Mulan Quotes!!

MY favorites:

7.
Shang: Let me see your conscription notice.
[Reads it]
Shang: Fa Zhou? The Fa Zhou?
Chi Fu: I didn't know Fa Zhou had a son.
Mulan: Well, he doesn't talk about me much.
[Tries to spit, but ends up with a glop of spit hanging from her lip]
Chi Fu: I can see why. The boy is an absolute lunatic.

6.
Shang: I don't need anyone causing trouble in my camp.
Mulan: Sorry...
Mulan: [in her 'man' voice] Uhh... I mean, uh, sorry you had to see that, but you know how it is when you get those, uh, manly urges, and you just gotta kill somethin'... fix things, uh, cook outdoors...

5.
Shang: What's your name?
Mulan: Uh... I, I, uh...
Chi Fu: Your commanding officer just asked you a question.
Mulan: Uh, I've got a name.

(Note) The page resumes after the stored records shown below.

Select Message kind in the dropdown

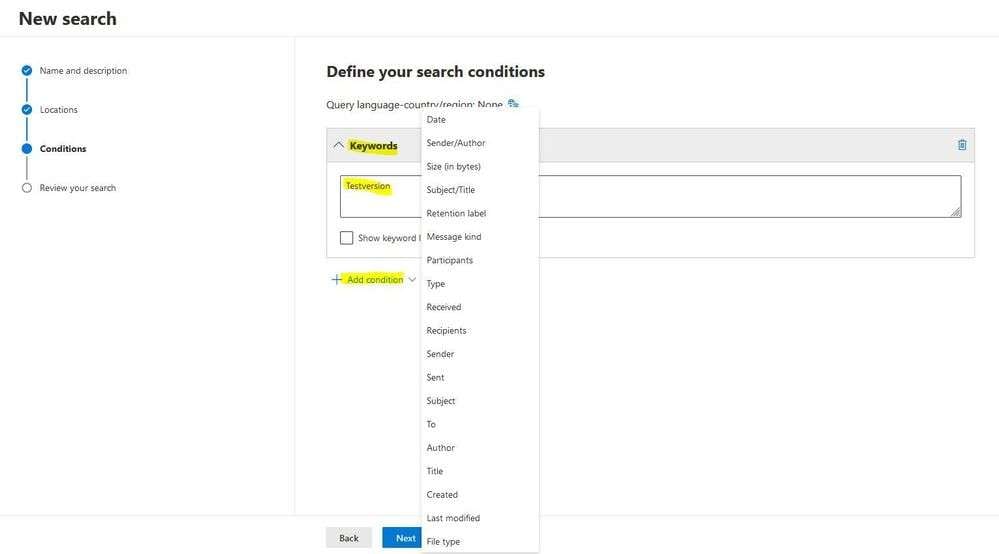(x=453, y=237)
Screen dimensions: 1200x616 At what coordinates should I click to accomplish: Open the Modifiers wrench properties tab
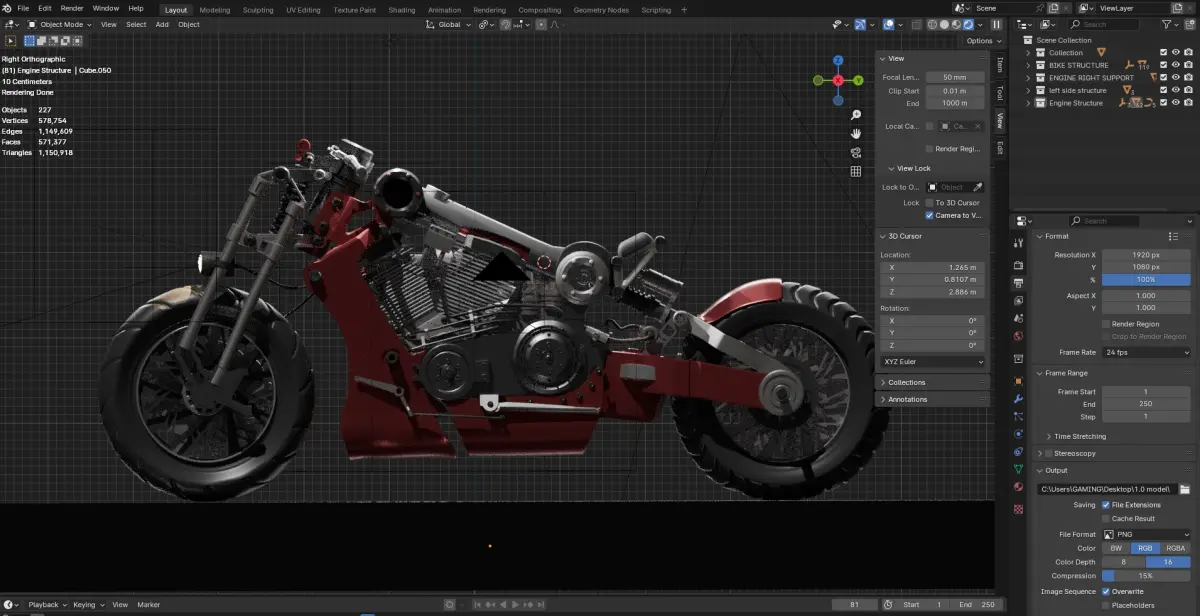click(1018, 399)
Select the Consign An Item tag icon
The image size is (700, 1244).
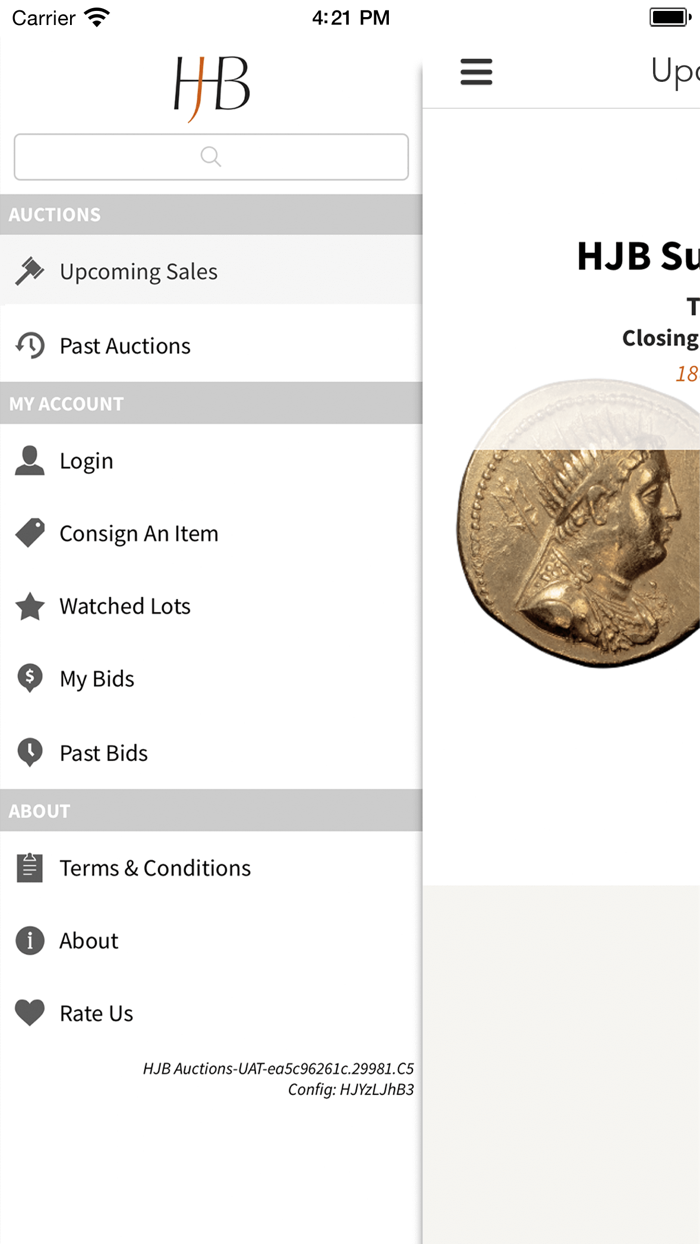(30, 533)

Ha! And it's a boy's name, too.
Mushu: [whispering in Mulan's ear] Ling. How 'bout Ling?
Mulan: [pointing at Ling] His name is Ling.
Shang: I didn't ask for his name. I asked for yours!
Mushu: Try, uh, uh, ah, Chu.
Mulan: Ah Chu.
Shang: Ah Chu?
Mushu: Gesundheit.
Mushu: [chuckles] I kill myself.
Mulan: Mushu...
Shang: Mushu?
Mulan: No!
Shang: Then what is it?
Mushu: Ping! Ping was my best friend growin' up.
Mulan: It's Ping.
Shang: Ping?
Mushu: Of course, Ping did steal my girl...
[Mulan muffles him]
Mulan: Yes, my name is Ping.

4.
[on the troops]
Mushu: Beautiful, isn't it?
Mulan: They're disgusting.
Mushu: No, they're men.

3.
Mulan: [to Shang] Would you like to stay for dinner?
Grandmother Fa: [Yelling in the background] Would you like to stay forever?

2.
Mulan: Shang!
Shang: Mulan?
Mulan: The Huns are alive! They're in the city!
Shang: You don't belong here, Mulan. Go home.
Mulan: Shang, I saw them in the mountains. You have to believe me!
Shang: Why should I?
Mulan: Why else would I come back? You said you'd trust Ping. Why is Mulan any different?

1.
Shang: [nervously struggling to tell Mulan he loves her] Um... You... You fight good.
[a disbelieving look crosses Shang's face]
Mulan: [disappointed] Oh. Thank you.

Powered By Blogger

Proudly powered by Blogger
Theme: Esquire by Matthew Buchanan.
Converted by LiteThemes.com.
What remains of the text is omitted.